A ces visions religieuses succèdent des images de cauchemars, venues de Jérôme Bosch et de ses imitateurs, où la cruauté le dispute à la lubricité, univers grouillant de monstres hybrides qui apparaissent entre incendies, fumées et marécages. En contraste Bosch a peint un Paradis terrestre et une  ascension des Bienheureux vers l’autre monde, sorte de tunnel où l’âme s’avance vers la lumière .

Les gravures ne sont pas oubliées et elles ont la force du dessin  qui frappe l’imagination.  Ainsi l’homme-loup est représenté dans un burin d’Agostino Veneziano. Lycaon marche, hache sur l’épaule, vers le lit de Jupiter qu’il a l’intention de tuer.  Dans une xylographie de Hans Baldung Grien, un palefrenier ensorcelé repose  sous  l’image ricanante d’une sorcière-prostituée et le cheval libre fait contraste avec l’homme prisonnier du maléfice.
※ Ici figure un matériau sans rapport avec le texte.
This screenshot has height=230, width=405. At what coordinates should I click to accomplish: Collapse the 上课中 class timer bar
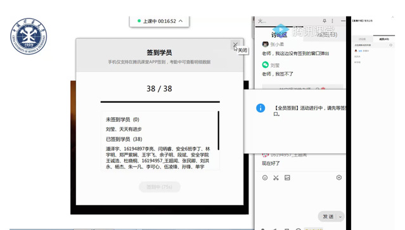(x=181, y=21)
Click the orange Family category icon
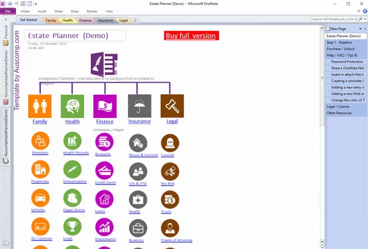Image resolution: width=368 pixels, height=249 pixels. click(40, 106)
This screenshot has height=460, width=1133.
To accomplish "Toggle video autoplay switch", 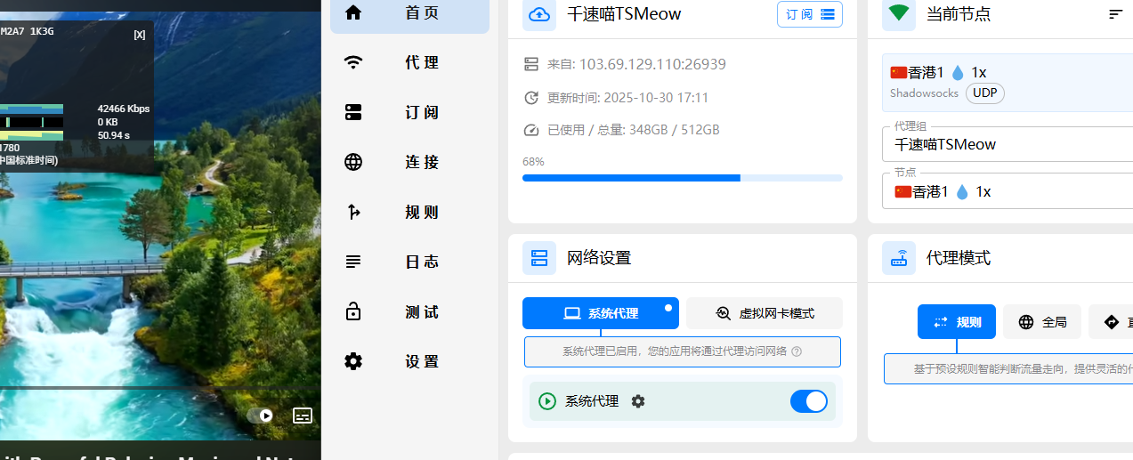I will coord(260,416).
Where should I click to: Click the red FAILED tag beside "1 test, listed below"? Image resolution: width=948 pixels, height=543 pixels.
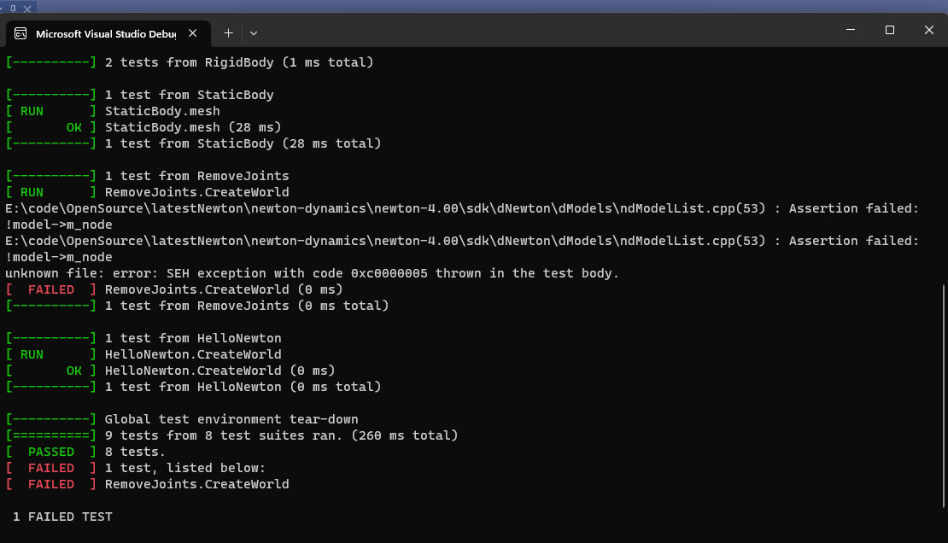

La gravure de Dürer « Le Songe du Docteur » n’est pas cauchemardesque. Sauf tout de même qu’un démon  actionne un soufflet dirigé contre l’oreille du docteur endormi. Une très grande femme nue se tient à ses côtés et un enfant ailé  joue avec des échasses et une sphère. On imagine le foisonnement de commentaires et hypothèses d’interprétation.

L’exposition abandonne ces mondes inquiétants et nous entraîne à Florence  du côté d’un amateur de rêveries et de rêves. François Ier de Médicis, jeune prince qui s’intéressait à l’alchimie, à la poésie, aux arts, fit construire et  orner de peintures allégoriques  le célèbre Studiolo du Palazzo Vecchio. Il désira que, lors de la célébration de son mariage avec Bianca Cappello, la fête fût nocturne et qu’y apparût un char de la  Nuit.  Alessandro Allori, peintre de la cour,  a fait le portrait de Bianca, et Francesco a souhaité que le verso reprenne le dessin célèbre de Michel Ange, « Le Rêve de la vie humaine », où un jeune homme, appuyé sur une sphère, entouré de représentations des péchés capitaux, foulant aux pieds des masques trompeurs, est éveillé par un génie ailé qui souffle  de la trompette et ainsi va le faire s’élever vers les sphères de la beauté et de la pensée.  Les  Sonnets de Michel-Ange reprennent ces idées néoplatoniciennes de l’aimé qui par le reflet de sa beauté peut mener l’amant vers la lumière divine. Nous avons dans l’exposition le manuscrit de l’un des sonnets du génie universel, dédié à son ami, Tommaso de Cavalieri.

La nuit s’achève. Surgit l’aurore. Robe  orangée au milieu des nuages sombres. C’est un tableau de Battista Dossi, peintre de Ferrare, moins connu que son frère, Dosso Dossi, et que deux  belles oeuvres nous ont permis de découvrir. Puis c’est dans une toile de Zucchi  le thème, tant repris, de Amour et Psyché qui clôt le parcours. La lumière illumine les corps harmonieux. Psyché allume la lampe,qui va éveiller le jeune dieu. Il repose dans l’attitude de la sculpture de Michel-Ange, l’ Aurore.